------ SOURCE DATA

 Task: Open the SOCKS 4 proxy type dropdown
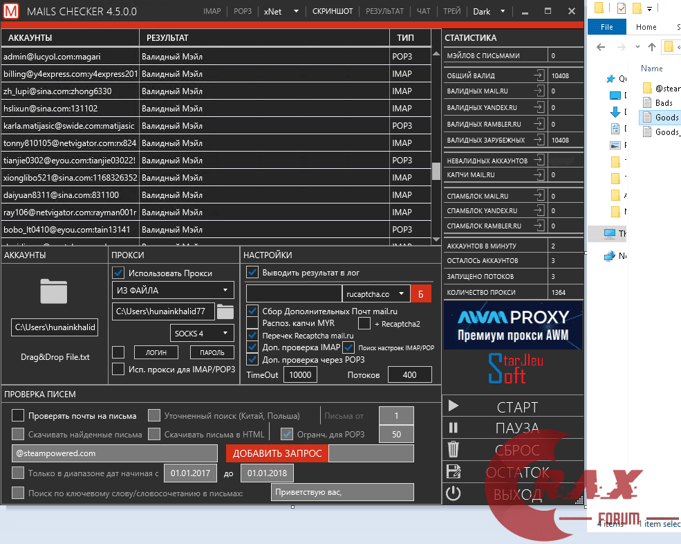(202, 333)
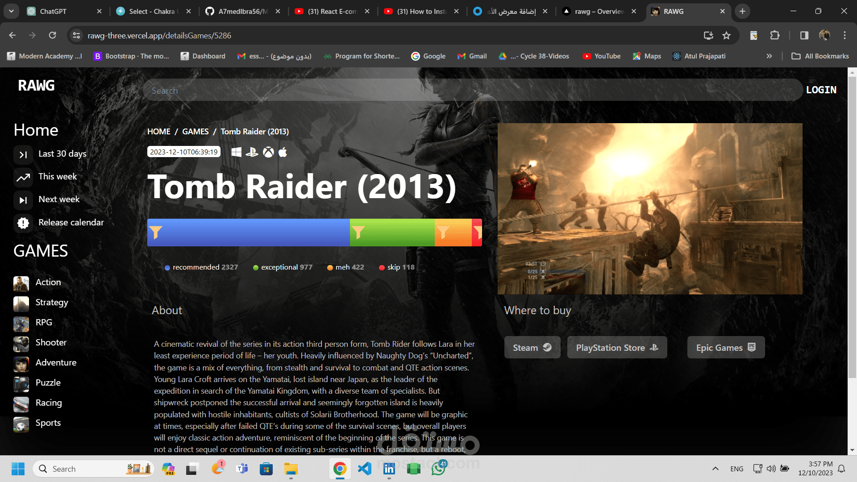Bookmark this page with star icon
The width and height of the screenshot is (857, 482).
[x=726, y=35]
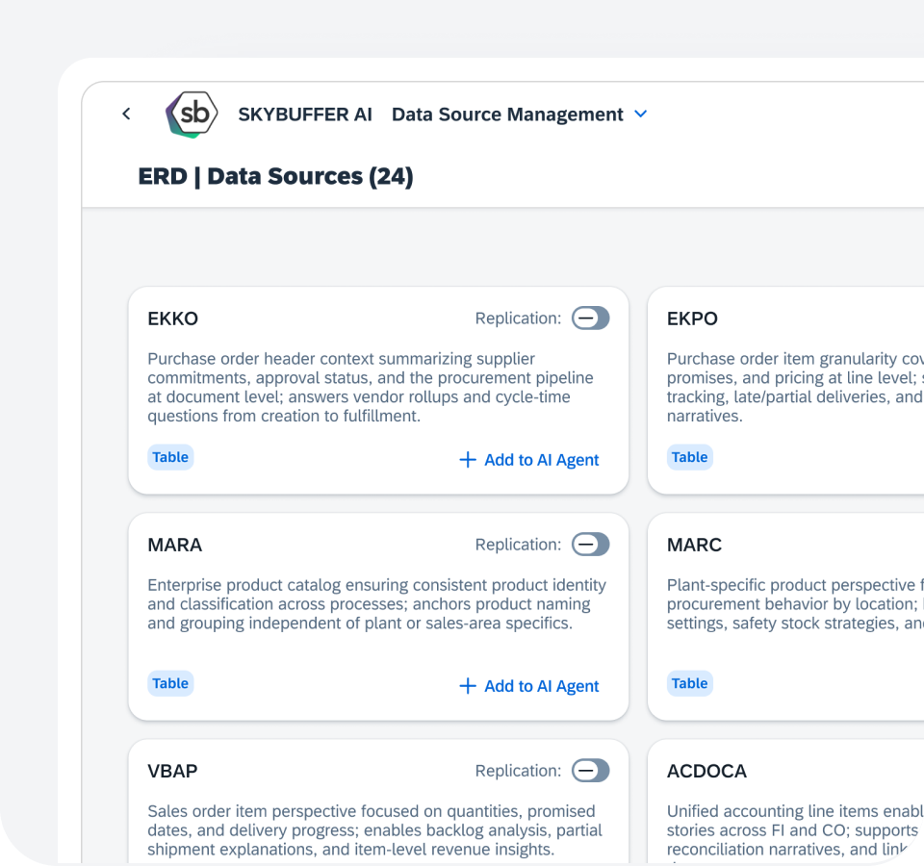Open the EKKO data source title

coord(173,318)
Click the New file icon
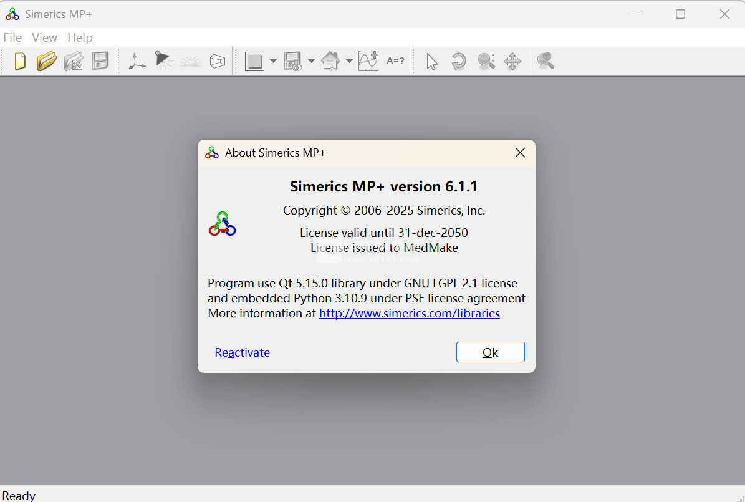This screenshot has width=745, height=502. 20,61
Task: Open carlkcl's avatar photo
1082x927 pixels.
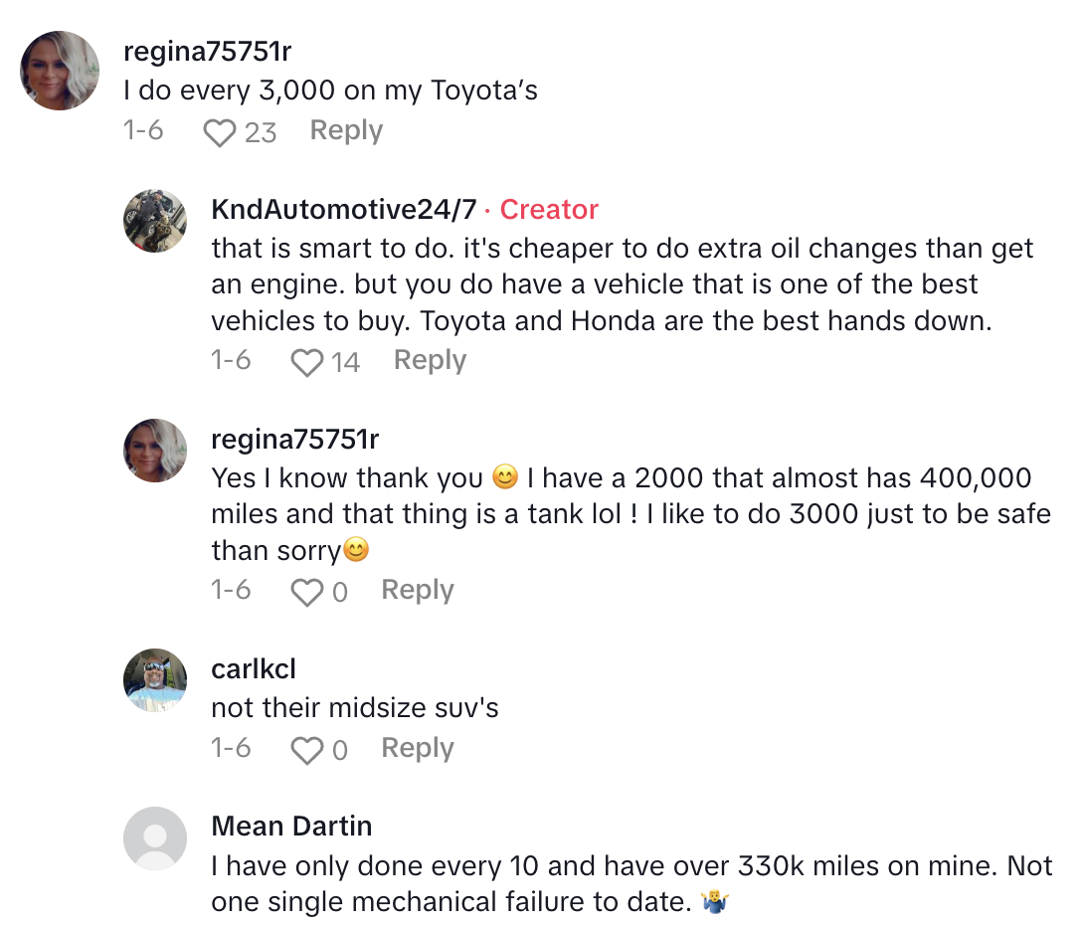Action: [x=155, y=680]
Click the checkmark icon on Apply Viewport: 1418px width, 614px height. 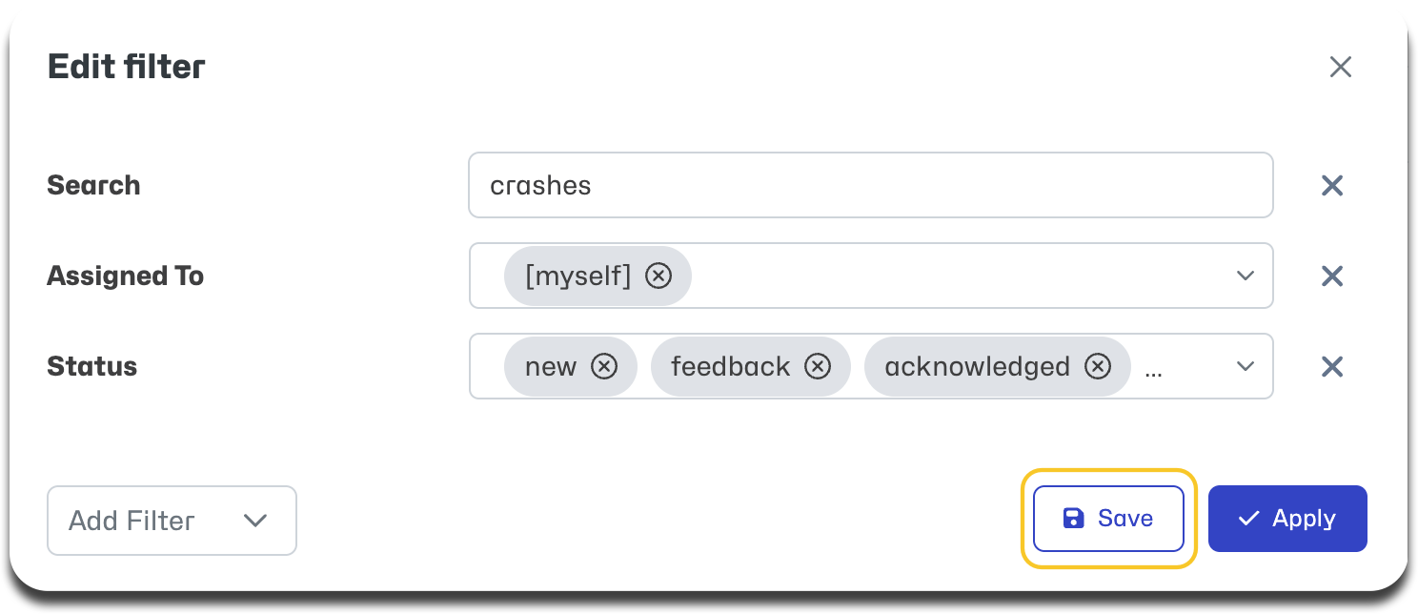point(1248,519)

------------

# THE REQUEST
Please edit the records from their start through the line containing "Action: [x=155, y=680]", replacing "dropdown" with "menu" and keeping everything else the same. Leave the pictures out of your answer.

# COMPLETE OUTPUT
 Task: Open the SOCKS 4 proxy type menu
(202, 333)
Bookmark this page with star icon
The width and height of the screenshot is (857, 482).
[x=726, y=35]
Open the EKKO data source title

coord(173,318)
Click the New file icon
This screenshot has width=745, height=502. 20,61
Task: Open carlkcl's avatar photo
1082x927 pixels.
Action: [x=155, y=680]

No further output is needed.